Introduction to Text Analysis in R
  • Source Code
  • Report a Bug
  1. Home
  • Home
  • Introduction to Text Preprocessing
  • Normalization & Noise Reduction
  • Word Tokenization
  • Stop Words Removal
  • Lemmatization
  • Conclusion
  • About RDS

On this page

  • Summary and Setup
    • Prerequisites
    • Access to Data
    • R Skill Level

Text Analysis with R

Summary and Setup

Authors: Renata Curty and Jairo Melo

This three-part, hands-on workshop series introduces participants to the fundamentals of extracting insights from textual data using R. In Part 1: Text Preprocessing, we focus on cleaning and preparing text for analysis through normalization, noise reduction, stopword removal, tokenization, and lemmatization. Part 2 will delve into core text analysis techniques, including word frequencies, collocations, n-grams, and visualizations such as word clouds. Finally, Part 3 will explore sentiment analysis, applying polarity scoring and emotion detection methods. Throughout the series, we’ll also highlight important caveats and best practices unique to working with textual data.

Prerequisites

These lessons are hands-on and are designed to be followed with R and RStudio open. Before starting, please ensure you have the following software installed:

  • R: We recommend R version 4.3 or newer. Download from CRAN.
  • RStudio: We recommend RStudio version 2023.12 or newer. Download from Posit’s website.
NoteHow to update R and RStudio

Check your versions

  • RStudio:
    • On Mac: Go to RStudio -> About RStudio.
    • On Windows: Go to Help -> About RStudio.
  • R: In the R console, run:
#| eval: false
R.version.string

Update R

  1. Go to CRAN and download the latest version for your operating system.
  2. Run the installer. (You don’t need to uninstall older versions—R will install alongside them.)

Update RStudio

  1. Go to Posit’s download page.
  2. Download and install the newest version for your operating system.

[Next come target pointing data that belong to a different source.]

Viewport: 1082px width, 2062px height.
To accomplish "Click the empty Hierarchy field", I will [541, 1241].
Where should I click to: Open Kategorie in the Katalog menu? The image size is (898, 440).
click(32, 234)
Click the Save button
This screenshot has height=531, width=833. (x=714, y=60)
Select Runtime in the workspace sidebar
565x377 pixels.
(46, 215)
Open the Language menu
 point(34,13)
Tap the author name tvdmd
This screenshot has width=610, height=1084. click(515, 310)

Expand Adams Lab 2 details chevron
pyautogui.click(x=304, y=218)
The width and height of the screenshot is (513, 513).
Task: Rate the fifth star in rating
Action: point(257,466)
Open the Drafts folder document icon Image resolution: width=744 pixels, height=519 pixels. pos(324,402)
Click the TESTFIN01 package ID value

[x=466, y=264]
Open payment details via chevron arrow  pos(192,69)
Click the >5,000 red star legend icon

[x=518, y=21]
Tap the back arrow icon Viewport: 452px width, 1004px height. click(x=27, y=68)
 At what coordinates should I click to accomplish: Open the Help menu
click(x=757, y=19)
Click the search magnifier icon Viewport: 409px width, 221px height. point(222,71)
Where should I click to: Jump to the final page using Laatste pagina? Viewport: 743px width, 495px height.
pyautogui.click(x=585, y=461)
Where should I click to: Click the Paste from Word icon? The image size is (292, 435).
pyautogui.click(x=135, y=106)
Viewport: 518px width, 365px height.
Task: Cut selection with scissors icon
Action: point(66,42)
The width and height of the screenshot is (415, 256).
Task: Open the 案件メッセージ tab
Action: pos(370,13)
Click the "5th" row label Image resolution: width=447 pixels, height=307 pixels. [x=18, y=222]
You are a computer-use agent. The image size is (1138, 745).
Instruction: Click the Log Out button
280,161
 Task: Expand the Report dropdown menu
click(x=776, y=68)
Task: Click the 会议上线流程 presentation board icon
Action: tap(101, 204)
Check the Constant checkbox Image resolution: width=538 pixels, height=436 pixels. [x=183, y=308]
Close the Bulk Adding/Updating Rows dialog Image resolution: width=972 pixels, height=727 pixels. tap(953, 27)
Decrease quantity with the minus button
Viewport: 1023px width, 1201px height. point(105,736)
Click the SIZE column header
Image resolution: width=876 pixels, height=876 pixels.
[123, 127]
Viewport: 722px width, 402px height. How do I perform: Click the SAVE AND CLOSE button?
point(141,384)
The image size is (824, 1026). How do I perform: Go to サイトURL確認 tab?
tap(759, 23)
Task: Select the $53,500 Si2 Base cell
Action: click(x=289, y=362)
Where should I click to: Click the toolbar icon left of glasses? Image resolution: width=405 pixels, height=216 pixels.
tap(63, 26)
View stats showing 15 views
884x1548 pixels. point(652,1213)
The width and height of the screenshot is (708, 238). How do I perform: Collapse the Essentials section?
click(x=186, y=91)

That’s it! After updating, restart your computer to make sure RStudio finds the latest R.

Access to Data

For this lesson we will analyze a dataset of social media posts related to the Apple TV series Severance. The dataset was collected using Brandwatch (via UCSB Library subscription), and it includes posts from the two days following the finales of Season 1 (April 2022) and Season 2 (March 2025). The dataset contains over 5,800 posts stored in a CSV file.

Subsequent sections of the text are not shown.